**TRY IT:**
Show every line in the entries below where the word "width" appears.

**RECORDS FOR THE EXERCISE:**

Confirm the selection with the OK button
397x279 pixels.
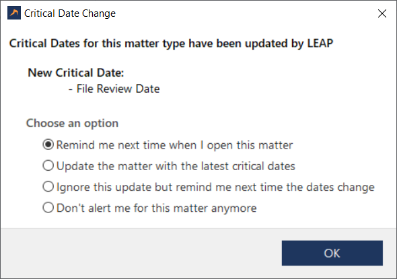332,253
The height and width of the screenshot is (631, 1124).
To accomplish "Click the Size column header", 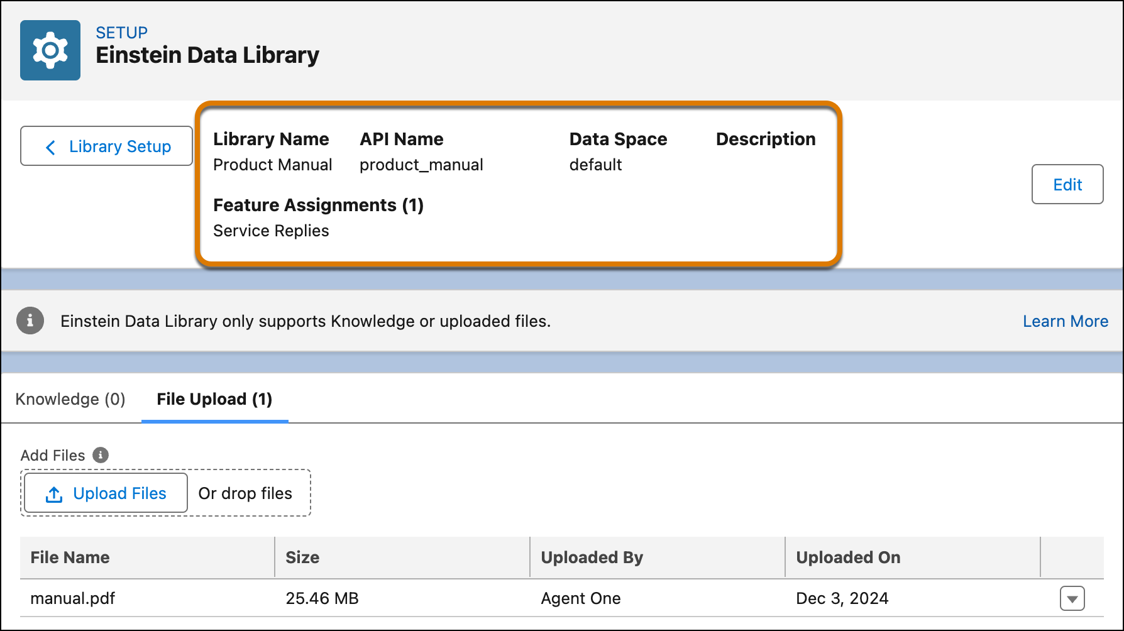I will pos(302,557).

* * *

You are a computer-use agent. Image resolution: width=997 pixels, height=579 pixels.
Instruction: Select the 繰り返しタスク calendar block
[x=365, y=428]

==

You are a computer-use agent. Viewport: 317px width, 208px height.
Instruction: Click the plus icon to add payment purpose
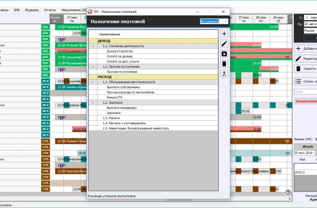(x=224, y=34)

**OUTPUT OF THE EXERCISE:**
The height and width of the screenshot is (631, 1124).
You are a computer-use agent. Image resolution: width=997 pixels, height=579 pixels.
You are a computer-use agent. Viewport: 317px width, 208px height.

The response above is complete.